# Meter can next to driveway?



## backstay (Feb 3, 2011)

Gulftrician said:


> Hello everyone. I am new to this site. I have been reading your posts for some years though. I am wiring a townhome and was wondering if there was anything I missed about putting a meter can next to the driveway. Maybe something about physical damage? I couldn't find anything and the contractor wants me to put it there. It is an underground feed. Thoughts or code references? Thanks.


Welcome to the forum. In the driveway no, next to it no issue. Let common sense be your guide.


----------



## Inspectorclouseau (Oct 28, 2015)

General Code rules require electrical equipment to not be installed in locations where it will be subject to mechanical damage (like vehicles backing in and out of driveways).

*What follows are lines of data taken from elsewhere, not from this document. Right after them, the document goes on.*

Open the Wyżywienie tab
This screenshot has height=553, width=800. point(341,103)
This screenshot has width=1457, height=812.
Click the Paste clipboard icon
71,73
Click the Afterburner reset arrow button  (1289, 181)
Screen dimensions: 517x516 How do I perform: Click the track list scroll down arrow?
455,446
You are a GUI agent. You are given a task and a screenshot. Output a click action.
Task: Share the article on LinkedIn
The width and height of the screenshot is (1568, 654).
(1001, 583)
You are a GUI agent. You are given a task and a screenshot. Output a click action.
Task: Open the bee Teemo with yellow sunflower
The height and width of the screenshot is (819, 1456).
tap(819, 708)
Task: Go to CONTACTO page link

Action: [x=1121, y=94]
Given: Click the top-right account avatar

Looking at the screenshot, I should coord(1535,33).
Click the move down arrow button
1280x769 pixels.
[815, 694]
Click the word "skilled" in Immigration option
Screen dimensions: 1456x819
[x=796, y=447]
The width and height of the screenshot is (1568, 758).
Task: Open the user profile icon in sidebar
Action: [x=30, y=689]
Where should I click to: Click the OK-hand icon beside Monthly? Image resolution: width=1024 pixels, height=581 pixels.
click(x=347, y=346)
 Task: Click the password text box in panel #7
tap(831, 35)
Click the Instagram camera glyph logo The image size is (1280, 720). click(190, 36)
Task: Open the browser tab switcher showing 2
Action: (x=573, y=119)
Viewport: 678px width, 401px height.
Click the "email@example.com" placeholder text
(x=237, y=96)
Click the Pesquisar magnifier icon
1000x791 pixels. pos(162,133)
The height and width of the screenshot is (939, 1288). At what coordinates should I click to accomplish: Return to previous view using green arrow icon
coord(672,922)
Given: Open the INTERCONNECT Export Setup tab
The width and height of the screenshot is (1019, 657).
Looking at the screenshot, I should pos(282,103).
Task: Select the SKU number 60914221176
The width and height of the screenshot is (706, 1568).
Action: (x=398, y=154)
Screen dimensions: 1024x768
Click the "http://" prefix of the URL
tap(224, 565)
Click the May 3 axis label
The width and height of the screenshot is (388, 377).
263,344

Check with your utility provider, they often have requirements which prohibit such a location unless a bollard or similar means of providing protection is installed.


----------



## backstay (Feb 3, 2011)

On the lawn is not a driving area, normally. If backing into it was a code issue, we could never put RV peds in. Again, common sense. Sorry for the 90 degree picture. The white at the"bottom" is driveway.


----------



## drsparky (Nov 13, 2008)

backstay said:


> On the lawn is not a driving area, normally. If backing into it was a code issue, we could never put RV peds in. Again, common sense. Sorry for the 90 degree picture. The white at the"bottom" is driveway.




Isn't that low to the ground in snowy Minnesota?:001_huh:


----------



## RePhase277 (Feb 5, 2008)

drsparky said:


> Isn't that low to the ground in snowy Minnesota?:001_huh:


You're still not seeing it right... it's actually mounted to a wall with a realistic mural painted on it. Damn fine brush work:thumbup:


----------